After reading the exiftool documentation again I think that the -charset iptc=utf8
alias iptc_encoding: 'utf8'
should handle the writing of the values itself with correct encoding. (Unless the documentation recommends to set CodedCharacterSet explicit.)
Now I looked again in my tests and code and found that the *_encoding
options are ignored when writing via MiniExiftool#save
. So this is really a bug in mini_exiftool which I'll fixing soon.
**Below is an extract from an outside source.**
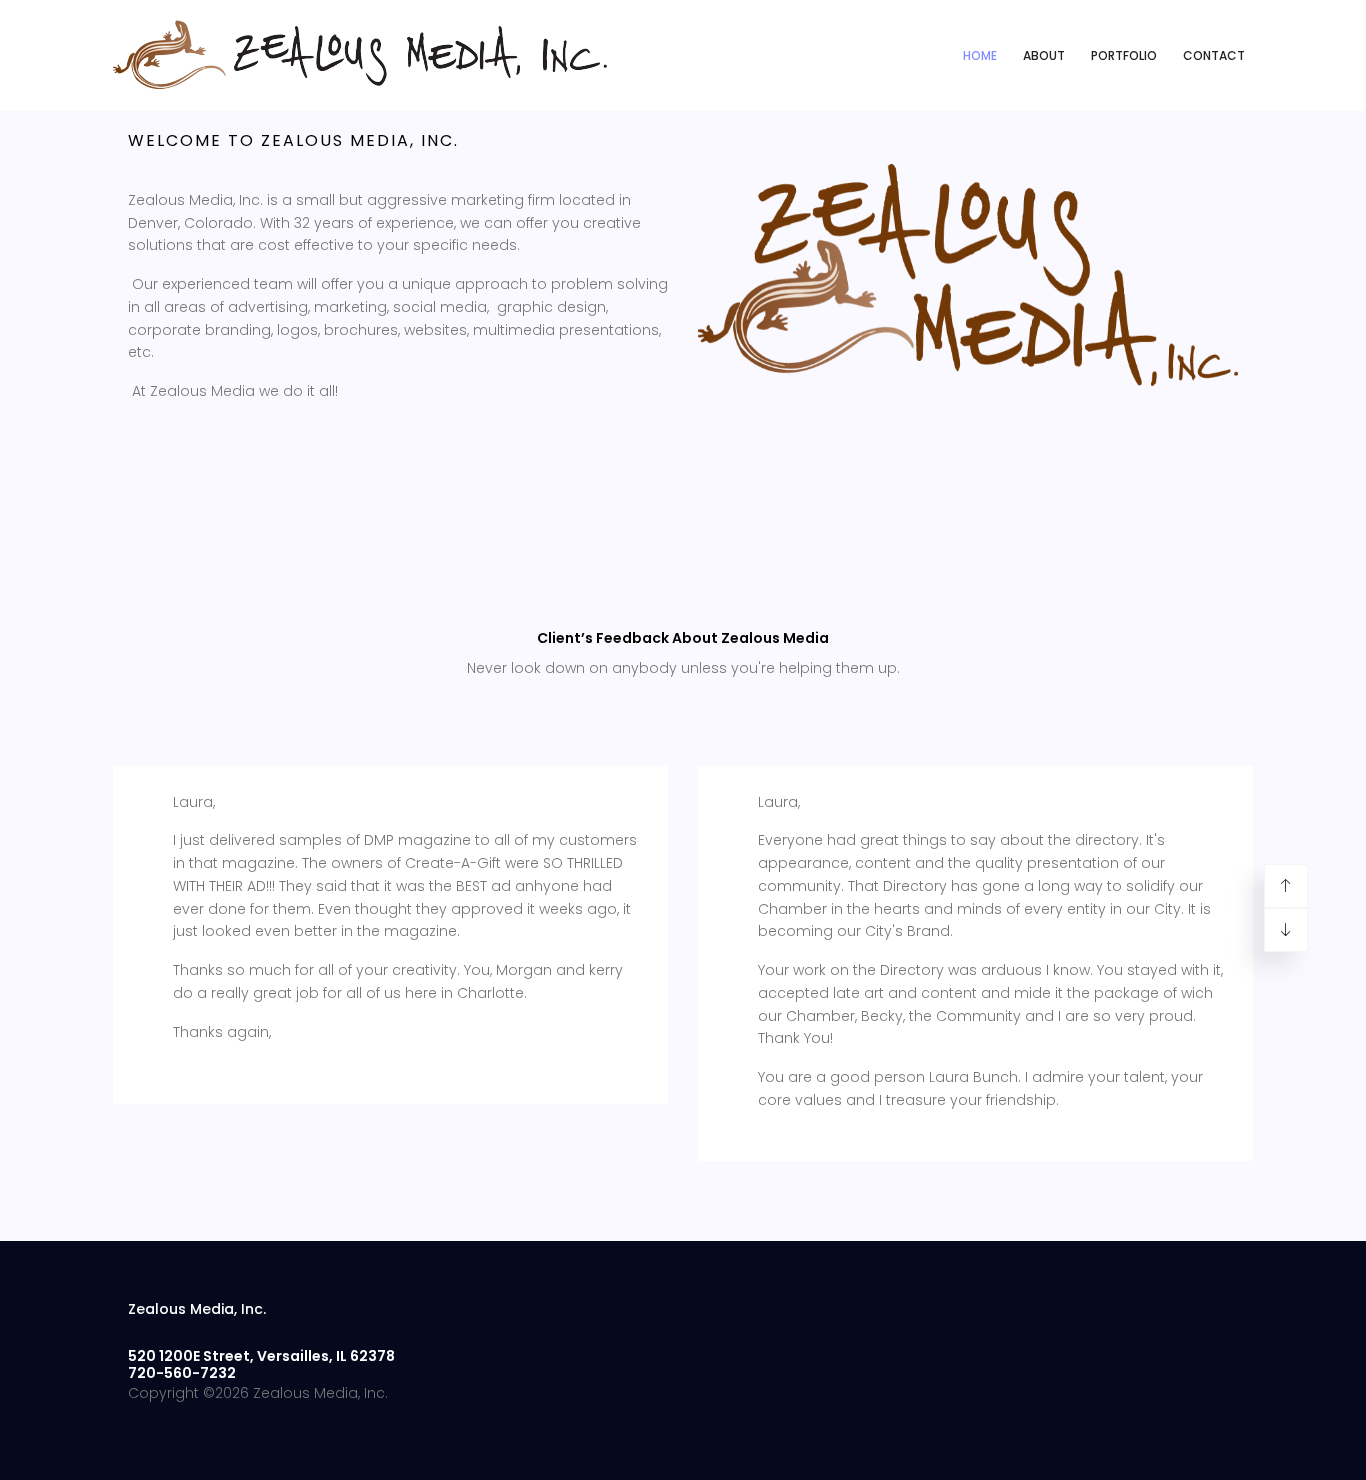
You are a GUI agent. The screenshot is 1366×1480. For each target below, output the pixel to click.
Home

So the bug with `ìptc_encoding`` is now fixed and the following should now work in the new released version 2.4.2:
photo = MiniExiftool.new(filename, :iptc_encoding => 'UTF-8')
photo.caption_abstract = 'Text with Ümläüts'
photo.save
Nevertheless the tag CodedCharacterSet should in addition to this set as described in the ExifTool documentation:
Note that unless CodedCharacterSet is UTF‑8, applications have no reliable way to determine the IPTC character encoding. For this reason, it is recommended that CodedCharacterSet be set to "UTF8" when creating new IPTC.
But be aware of having already IPTC tags with other encoding encoded:
ExifTool may be used to convert IPTC values to a different internal encoding. To do this, all IPTC tags must be rewritten along with the desired value of CodedCharacterSet. For example, the following command changes the internal IPTC encoding to UTF‑8 (from Windows Latin1 unless CodedCharacterSet was already "UTF8"):
exiftool -tagsfromfile @ -iptc:all -codedcharacterset=utf8 a.jpg
I hope that the confusion is now resolved.
I have added a section about the encodings in the README file.